ICS 574 – HW #2Descriptive Analytics
1. Solve the following questions on Google Colab or Databricks using Spark SQL
a. [4 pts] Search the internet for a big dataset of at least 0.5 GB.
b. [4 pts] Create a DataFrame from the dataset.
c. Using the DataFrame and implement the following aggregation functions.
i. [4 pts] Aggregation with grouping
ii. [4 pts] Aggregation with pivoting
iii. [4 pts] Aggregation with rollups and cubes
d. Spark SQL supports the following window functions. Apply these functions on the
DataFrame
i. [10 pts] Ranking functions
1. rank
2. dense_rank
3. percent_rank
4. row_number
5. ntile
ii. [10 pts] Analytic functions
1. cume_dist
2. first_value
3. last_value
4. lag
5. lead
Deliverables
•
One pdf file which contains the following.
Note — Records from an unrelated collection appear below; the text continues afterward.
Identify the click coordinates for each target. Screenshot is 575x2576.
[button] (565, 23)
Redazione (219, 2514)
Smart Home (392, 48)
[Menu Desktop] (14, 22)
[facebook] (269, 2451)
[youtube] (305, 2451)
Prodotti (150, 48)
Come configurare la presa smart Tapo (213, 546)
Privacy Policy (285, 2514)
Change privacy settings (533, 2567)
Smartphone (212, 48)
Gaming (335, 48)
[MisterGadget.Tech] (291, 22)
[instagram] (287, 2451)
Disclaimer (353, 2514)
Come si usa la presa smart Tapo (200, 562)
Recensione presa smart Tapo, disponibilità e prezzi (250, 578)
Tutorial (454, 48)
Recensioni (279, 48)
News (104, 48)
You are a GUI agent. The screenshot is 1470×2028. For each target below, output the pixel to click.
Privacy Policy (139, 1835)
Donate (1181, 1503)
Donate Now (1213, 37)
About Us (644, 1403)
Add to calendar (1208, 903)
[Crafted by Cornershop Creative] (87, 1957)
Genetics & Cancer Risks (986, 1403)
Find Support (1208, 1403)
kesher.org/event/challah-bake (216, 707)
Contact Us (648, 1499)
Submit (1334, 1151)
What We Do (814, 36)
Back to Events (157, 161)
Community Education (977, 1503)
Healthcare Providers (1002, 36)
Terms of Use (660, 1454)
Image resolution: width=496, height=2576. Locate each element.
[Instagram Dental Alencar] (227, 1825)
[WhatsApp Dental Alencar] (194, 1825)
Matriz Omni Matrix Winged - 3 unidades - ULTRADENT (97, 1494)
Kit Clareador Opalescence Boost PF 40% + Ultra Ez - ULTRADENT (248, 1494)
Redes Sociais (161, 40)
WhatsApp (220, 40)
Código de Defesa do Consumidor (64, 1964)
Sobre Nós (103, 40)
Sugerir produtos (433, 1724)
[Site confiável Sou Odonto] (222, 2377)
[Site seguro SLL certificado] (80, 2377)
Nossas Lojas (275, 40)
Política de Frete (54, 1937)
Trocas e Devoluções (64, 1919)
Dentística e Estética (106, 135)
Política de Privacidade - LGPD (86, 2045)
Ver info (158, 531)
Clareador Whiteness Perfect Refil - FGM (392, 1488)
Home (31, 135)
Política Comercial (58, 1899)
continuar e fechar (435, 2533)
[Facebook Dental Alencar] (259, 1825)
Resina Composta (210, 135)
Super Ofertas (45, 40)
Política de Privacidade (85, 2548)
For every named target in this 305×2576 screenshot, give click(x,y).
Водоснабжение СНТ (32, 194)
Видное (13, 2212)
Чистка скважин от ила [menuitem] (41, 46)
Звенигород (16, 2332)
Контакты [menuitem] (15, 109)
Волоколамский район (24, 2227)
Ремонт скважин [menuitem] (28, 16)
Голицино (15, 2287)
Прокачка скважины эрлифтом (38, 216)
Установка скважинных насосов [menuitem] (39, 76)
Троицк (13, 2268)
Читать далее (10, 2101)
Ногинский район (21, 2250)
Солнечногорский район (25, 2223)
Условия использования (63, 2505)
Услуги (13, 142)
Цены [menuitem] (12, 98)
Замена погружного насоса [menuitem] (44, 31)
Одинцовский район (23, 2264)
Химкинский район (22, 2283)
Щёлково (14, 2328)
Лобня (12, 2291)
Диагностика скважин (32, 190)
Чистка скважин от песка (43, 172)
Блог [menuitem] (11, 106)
o A cover page which includes, your KFUPM ID, name, HW number, and date
o A description of the big dataset and its source.
o Each SQL statement and a snapshot of its output
o Problems you faced if any.
Note:
•
•
Submit the homework before 11:59pm Saturday April 27, 2024.
There are many YouTube videos that teach how to use Spark in Databricks or Colab.